Language? What language?

A long time ago, in a locality far, far away, a group of sixth-form maths students were let loose on the local authority's mainframe computer. Since this was a time when the Beatles were still in the recording studio, there wasn't much choice of programming language. In our case it was FORTRAN 4. This language was designed to fit on punched cards and the syntax was geared to the restrictions that brought.

Actually, it was somewhat amazing that the local council's mainframe ran FORTRAN, since that was the language of the mathematicians and scientists (it had built-in support for complex numbers!). The 'proper' use of the computer was to 'count brooms' and run the payroll, and for that it would have almost certainly used COBOL. As I said, the choice of programming languages in the late 1960s was small. (See the Wikipedia history of them.)

Fast forward to today and while the boxes have shrunk the choice of languages has rocketed (and Fortran is still alive and updating although it has lost its capitalisation, as is COBOL).

I came across several surveys which rank computer programming languages. The way they define is broadly similar (some count SQL, some not ... something to do with infinite loops) but how they get the ranking varies. Here you can find out what's hot and what's not, and possibly tailor your training or hiring policies.

The TIOBE Programming Community Index for October 2013 uses a complicated analysis of appearances in web searches. Their top-5 for last month is C, Java, Objective-C, C++ and PHP, with PHP having moved up one since September to displace C#. Fortran (25th) and COBOL (20th with a bullet) are still hanging in there. also trawls search engine results together with Craigslist postings, Ohloh and Github.
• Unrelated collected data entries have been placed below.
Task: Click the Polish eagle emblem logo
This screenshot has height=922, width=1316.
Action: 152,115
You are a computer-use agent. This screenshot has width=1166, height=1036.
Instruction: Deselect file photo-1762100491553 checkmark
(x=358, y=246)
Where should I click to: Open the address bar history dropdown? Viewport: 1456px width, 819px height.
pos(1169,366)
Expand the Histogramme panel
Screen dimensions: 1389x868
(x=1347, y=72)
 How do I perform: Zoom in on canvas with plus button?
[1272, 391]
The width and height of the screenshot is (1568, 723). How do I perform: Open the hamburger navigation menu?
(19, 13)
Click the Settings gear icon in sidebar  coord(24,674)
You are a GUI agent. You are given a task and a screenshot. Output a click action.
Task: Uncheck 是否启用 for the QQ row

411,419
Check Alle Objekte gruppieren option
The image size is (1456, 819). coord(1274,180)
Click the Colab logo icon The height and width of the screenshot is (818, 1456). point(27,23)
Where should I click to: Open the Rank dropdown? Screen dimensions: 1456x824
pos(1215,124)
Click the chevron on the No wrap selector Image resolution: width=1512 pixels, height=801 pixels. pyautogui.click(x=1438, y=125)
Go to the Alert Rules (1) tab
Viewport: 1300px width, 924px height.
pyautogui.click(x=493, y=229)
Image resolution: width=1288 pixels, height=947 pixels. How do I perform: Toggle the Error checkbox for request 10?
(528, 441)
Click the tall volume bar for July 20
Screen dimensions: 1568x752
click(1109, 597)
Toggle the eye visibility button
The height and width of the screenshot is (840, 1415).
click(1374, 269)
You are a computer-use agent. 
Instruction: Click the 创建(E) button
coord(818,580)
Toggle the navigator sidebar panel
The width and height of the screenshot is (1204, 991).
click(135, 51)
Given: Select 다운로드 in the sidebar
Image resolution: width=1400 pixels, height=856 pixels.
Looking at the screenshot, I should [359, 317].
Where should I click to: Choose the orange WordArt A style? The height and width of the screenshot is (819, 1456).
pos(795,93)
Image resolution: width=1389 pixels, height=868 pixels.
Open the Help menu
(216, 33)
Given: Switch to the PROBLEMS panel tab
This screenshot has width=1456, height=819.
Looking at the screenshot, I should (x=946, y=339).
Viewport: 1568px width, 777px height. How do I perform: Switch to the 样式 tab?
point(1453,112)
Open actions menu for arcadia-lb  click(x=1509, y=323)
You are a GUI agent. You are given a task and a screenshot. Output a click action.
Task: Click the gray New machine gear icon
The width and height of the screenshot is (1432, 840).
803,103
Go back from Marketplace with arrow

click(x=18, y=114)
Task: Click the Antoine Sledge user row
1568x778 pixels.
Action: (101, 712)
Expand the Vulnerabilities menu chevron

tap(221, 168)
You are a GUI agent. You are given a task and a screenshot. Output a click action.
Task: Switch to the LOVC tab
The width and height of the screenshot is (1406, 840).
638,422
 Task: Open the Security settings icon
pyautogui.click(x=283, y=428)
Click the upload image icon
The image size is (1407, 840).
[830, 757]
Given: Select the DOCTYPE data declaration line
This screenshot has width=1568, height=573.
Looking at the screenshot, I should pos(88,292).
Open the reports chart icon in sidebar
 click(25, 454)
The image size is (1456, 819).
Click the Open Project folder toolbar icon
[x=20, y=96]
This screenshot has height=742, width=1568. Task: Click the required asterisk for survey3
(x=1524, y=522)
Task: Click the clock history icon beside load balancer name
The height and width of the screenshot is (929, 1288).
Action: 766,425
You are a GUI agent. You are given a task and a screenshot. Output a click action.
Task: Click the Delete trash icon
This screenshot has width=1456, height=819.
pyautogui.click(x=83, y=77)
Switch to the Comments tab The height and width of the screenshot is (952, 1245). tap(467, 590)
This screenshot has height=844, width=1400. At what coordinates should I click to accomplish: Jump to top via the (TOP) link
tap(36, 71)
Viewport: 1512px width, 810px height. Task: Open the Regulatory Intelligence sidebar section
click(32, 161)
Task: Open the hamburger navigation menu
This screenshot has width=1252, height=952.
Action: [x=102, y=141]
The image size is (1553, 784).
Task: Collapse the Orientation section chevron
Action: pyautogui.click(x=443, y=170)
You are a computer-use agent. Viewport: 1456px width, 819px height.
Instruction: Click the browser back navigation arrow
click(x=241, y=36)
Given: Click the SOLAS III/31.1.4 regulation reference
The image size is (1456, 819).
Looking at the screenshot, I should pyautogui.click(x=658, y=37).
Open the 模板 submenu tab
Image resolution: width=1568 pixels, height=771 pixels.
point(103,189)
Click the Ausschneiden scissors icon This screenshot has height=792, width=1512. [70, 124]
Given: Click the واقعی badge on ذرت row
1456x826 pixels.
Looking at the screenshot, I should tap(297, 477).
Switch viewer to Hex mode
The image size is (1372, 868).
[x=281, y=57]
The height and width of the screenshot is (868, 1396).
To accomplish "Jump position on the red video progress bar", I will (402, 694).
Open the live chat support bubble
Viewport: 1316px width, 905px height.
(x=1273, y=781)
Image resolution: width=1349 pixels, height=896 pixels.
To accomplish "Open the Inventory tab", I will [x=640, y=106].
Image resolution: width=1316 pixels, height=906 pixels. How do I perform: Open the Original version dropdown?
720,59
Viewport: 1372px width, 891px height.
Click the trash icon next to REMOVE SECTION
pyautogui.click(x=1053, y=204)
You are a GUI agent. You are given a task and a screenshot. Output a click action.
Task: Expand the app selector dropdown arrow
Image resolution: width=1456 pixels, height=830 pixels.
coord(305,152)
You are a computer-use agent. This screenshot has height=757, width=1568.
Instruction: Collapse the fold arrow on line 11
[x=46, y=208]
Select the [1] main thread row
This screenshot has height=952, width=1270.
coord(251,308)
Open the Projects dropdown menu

Their top-5 ranking is C, Java, PHP, Javascript and C++. The web site engine allows you to try different searches for the ranking, so that using Github alone you get a top-5 of ObjectiveC, JavaScript, Ruby, Java and Python ... reflecting the more hardcore nature of Github.

Finally (in my straw trawl) came Statistic Brain. This particular listing isn't bang up to date but it provides an interesting comparison between Craigslist (listing programmer jobs ie wants) and SourceForge (listing open source projects ie users). The wants top-5 are PHP, SQL, C++, C and JavaScript ... and the user list is Java, C++, C, PHP and Perl. Other lists show that Perl is losing popularity so that ranking should definitely have changed and C# or JavaScript would probably be in that top-5 now.

Do these stats fit your experience? If someone on your staff asks you what to learn next what would you say? A final word goes to Craig Buckler on Sitepoint. He looked at this very question at the beginning of 2013 and concluded
Ultimately, pick technologies which interest you and never stop learning. Programming skills are always transferable and it'll make you a better candidate when a suitable job eventually arises.